Przygoda z Fiatem 131 w Legnicy

  
Sortuj wg daty:
rosnąco malejąco
Chiałem wam napisać jaka przygoda mi się trafiła wczoraj jak byłem w Legnicy.

Otóż wracam już do Wrocławia i jadąc po Legnicy pomyliłem ulice i skręciłem nie w tą co trzeba. Skapnąłem się dopiero po przejechaniu jakiś 100-200 m i chiałem zawrócić, ale w przeciwka z majestatyczną prędkością 40-50 km/h jechał sobie Fiacik 131. Piękny wiśniowy w idealny stanie wizualnym. Chromiki się na nim świeciły jak psy j... Wogóle zero rdzy, wszytkie listwy ozdobne itp itd - no ideał.

Pomysłałem sobie wtedy że chaiłbym go mieć

Jak już zawróciłem to niestety przedemnie wepchnął się gościu w cięzarówce i zasłonił mi cały widok.
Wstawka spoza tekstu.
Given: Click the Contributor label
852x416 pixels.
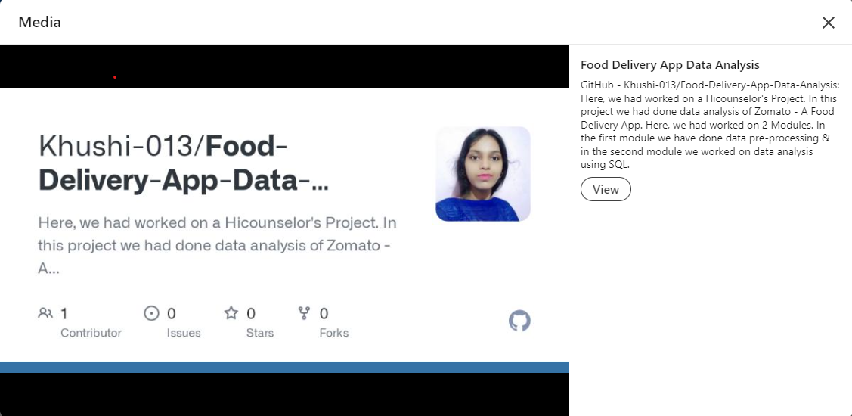Looking at the screenshot, I should [x=91, y=333].
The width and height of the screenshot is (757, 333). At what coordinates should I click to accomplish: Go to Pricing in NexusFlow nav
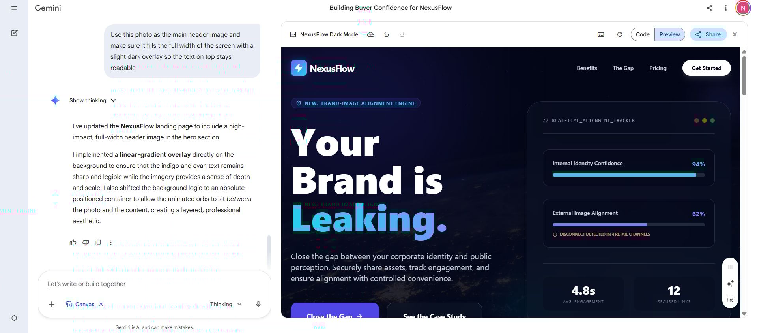point(658,68)
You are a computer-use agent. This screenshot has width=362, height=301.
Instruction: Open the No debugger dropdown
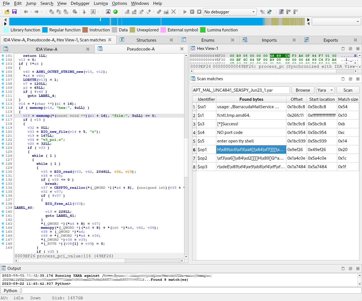coord(229,12)
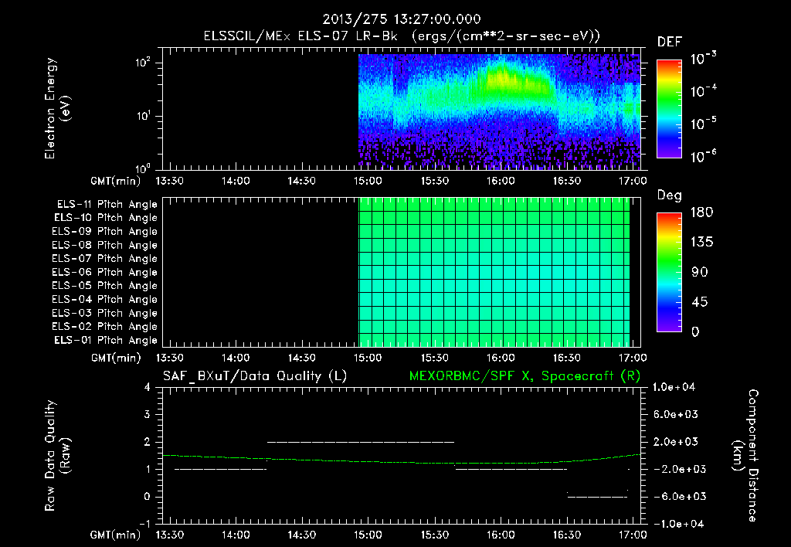The height and width of the screenshot is (547, 791).
Task: Click the Component Distance (km) axis label
Action: (745, 456)
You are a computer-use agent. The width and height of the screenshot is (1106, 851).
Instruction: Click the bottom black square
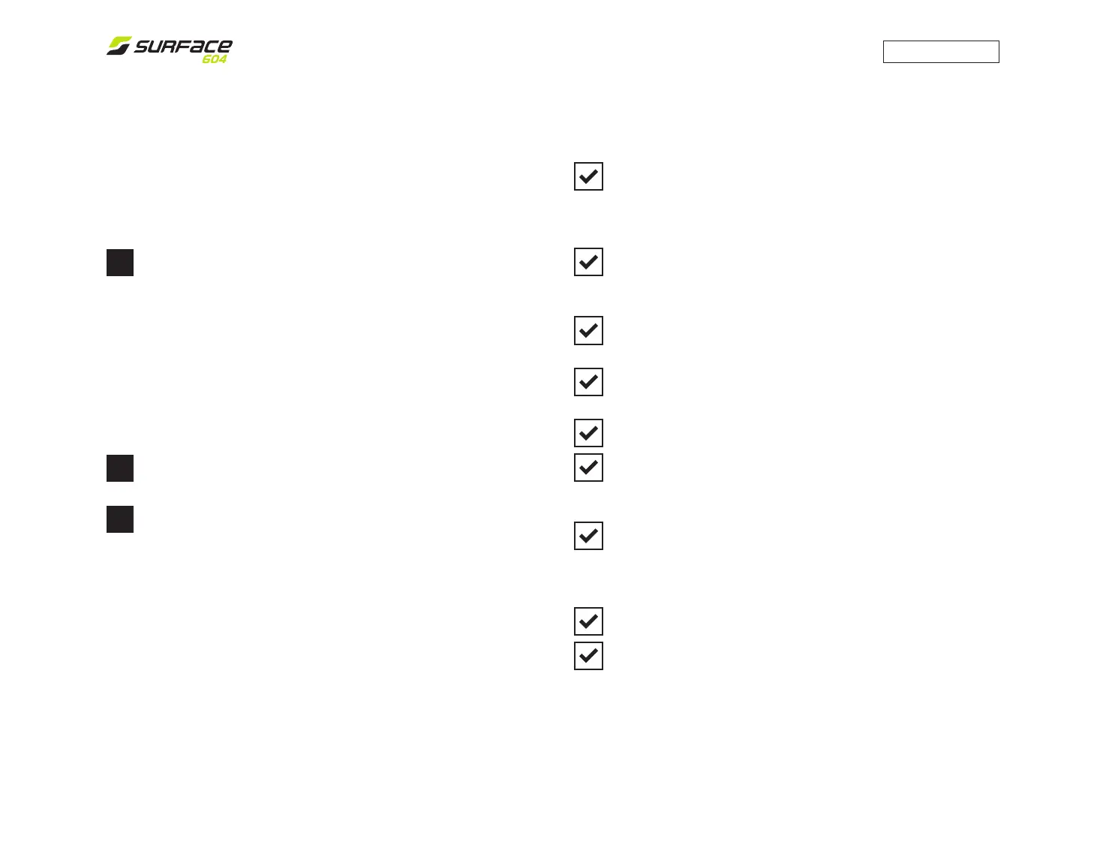120,519
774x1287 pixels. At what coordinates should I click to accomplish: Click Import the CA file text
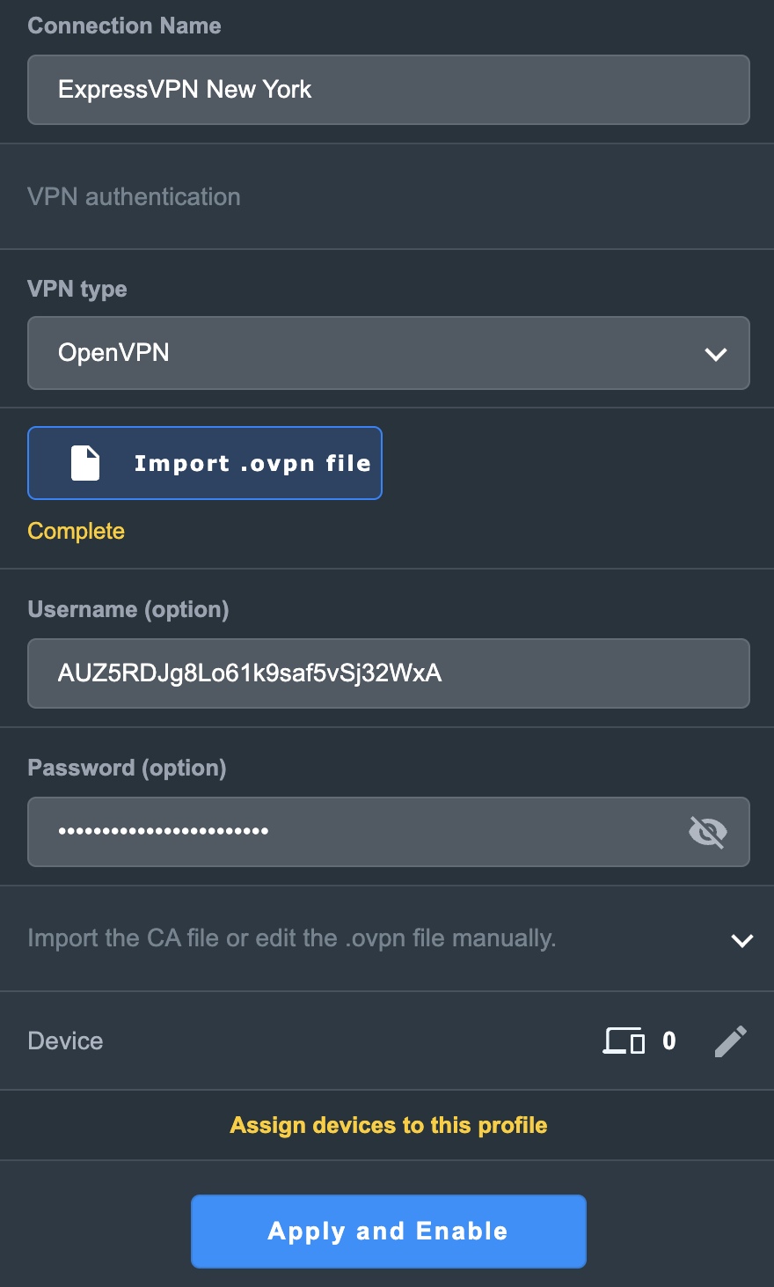pyautogui.click(x=292, y=938)
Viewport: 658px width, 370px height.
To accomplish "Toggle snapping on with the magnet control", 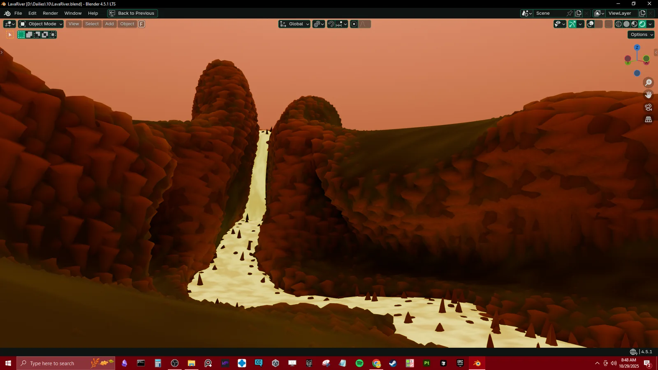I will coord(331,24).
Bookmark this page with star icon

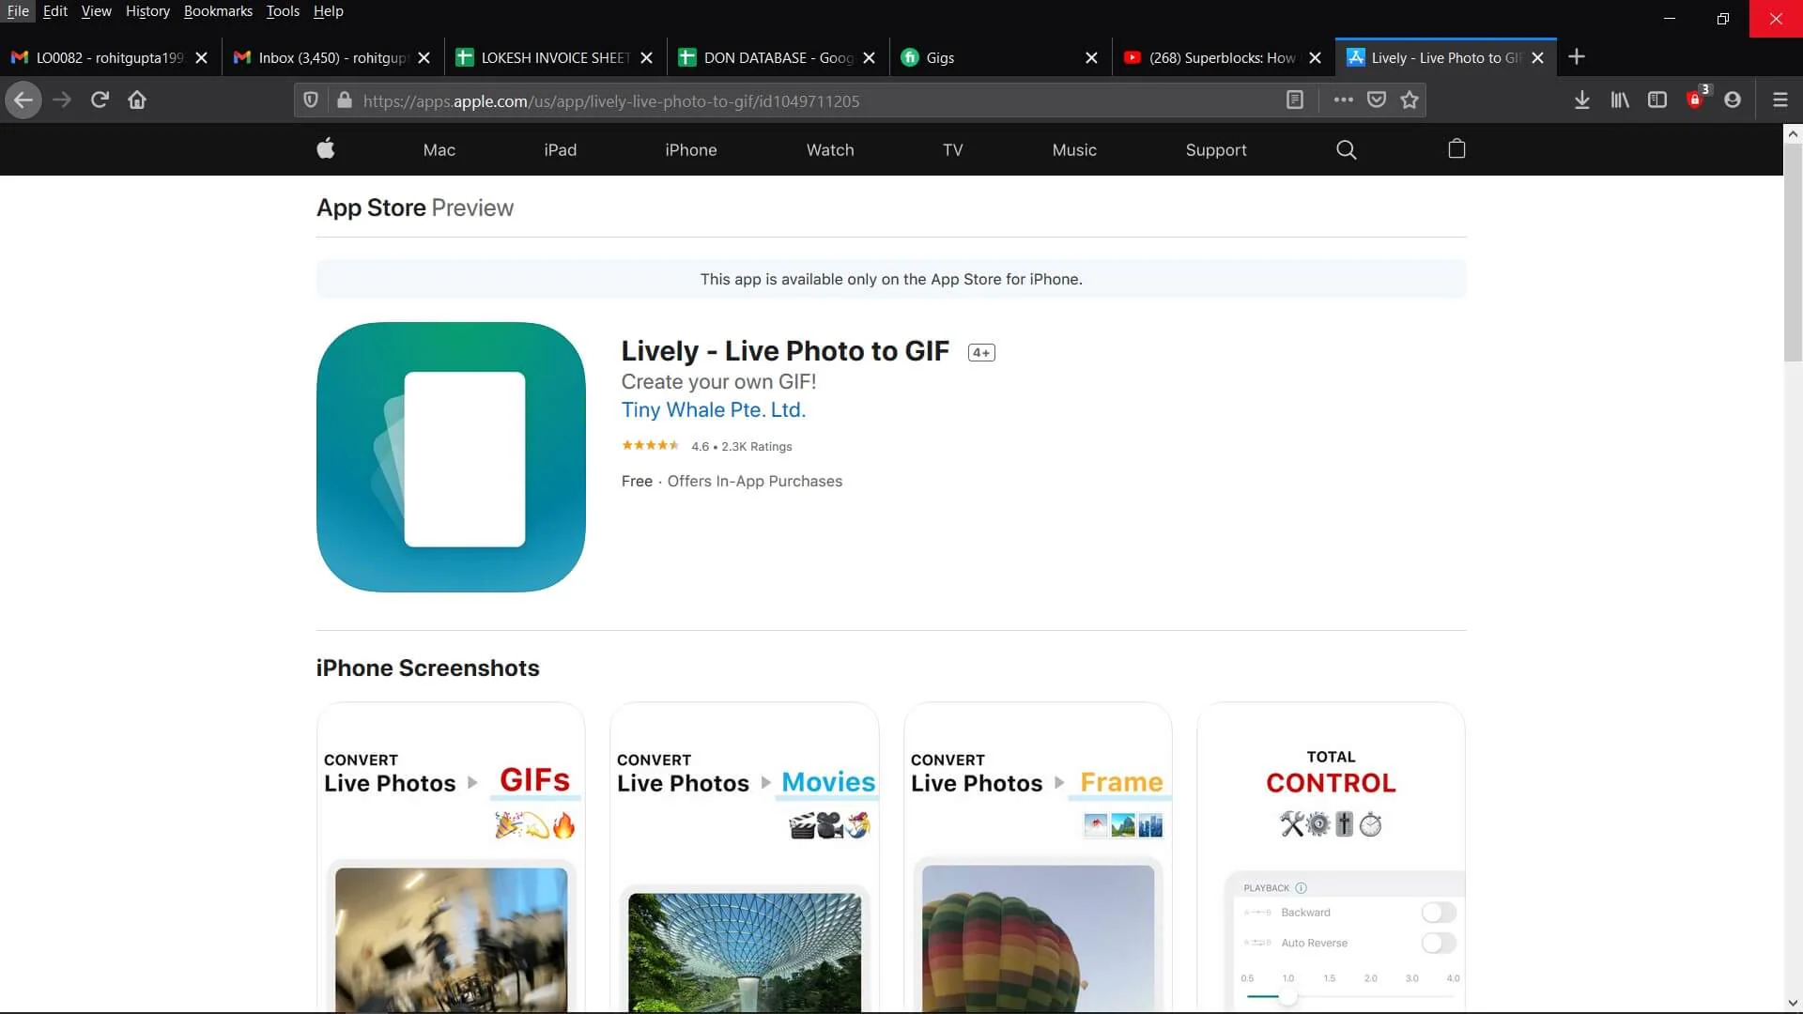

Ale nic, mysłe sobie - mam chwile czasu to pojadę za gostkiem i chociaż fotki (telefonem) porobie.

I teraz najlepsze (a raczej najgorsze). Jedziemy tak sobie i nagle słyszę przed sobą huk. Jak się okazało gościu w fiaciku gwałtownie przyhamował a ciężarówka zatrzymała mu się prawkie na tylnich siedzeniach.

Ale pech pomysłałem sobie - tak pięknie utrzymany samochód tak tragicznie skończył. Żałuje jednak że nie porobiłem fotek, ale niestety droga była wąska, a ruch dość duży by tamować go jeszcze moim pięknym Ivekiem.

  
 
wiesz lava ... moze kierownik ciezarowki sie tak samo zapatrzyl na ta fure i ,,,, skonczyl bys jak on ..
  
 
hieh na poczatku myslalem ze chodzi o fiata Steinekena bo on tez wisniowy hie hie ale chromiki raczej nie teges
  
 
Fajna przygoda Ja miałem taką: 2 miesiące temu jechałem z ojcem droga poza miastem. I wyprzedził nas MERCEDES SKL. Wyprzedzał co 4 samochody. Po przejechaniu 2 KM zobaczyliśmy na zakręcie jak ten MERCEL leży na boku w rowowie. NIE RÓBCIE TAK !!
  
 
heheno nie moj moj stoi nieruszany czeka na lawete

co do tego fiata to tez go widzialem kilka razy i faktycznie jest bardzo zadbany.Ale co tam gosciu pewnie dostanie odszkodowanie i naprawi.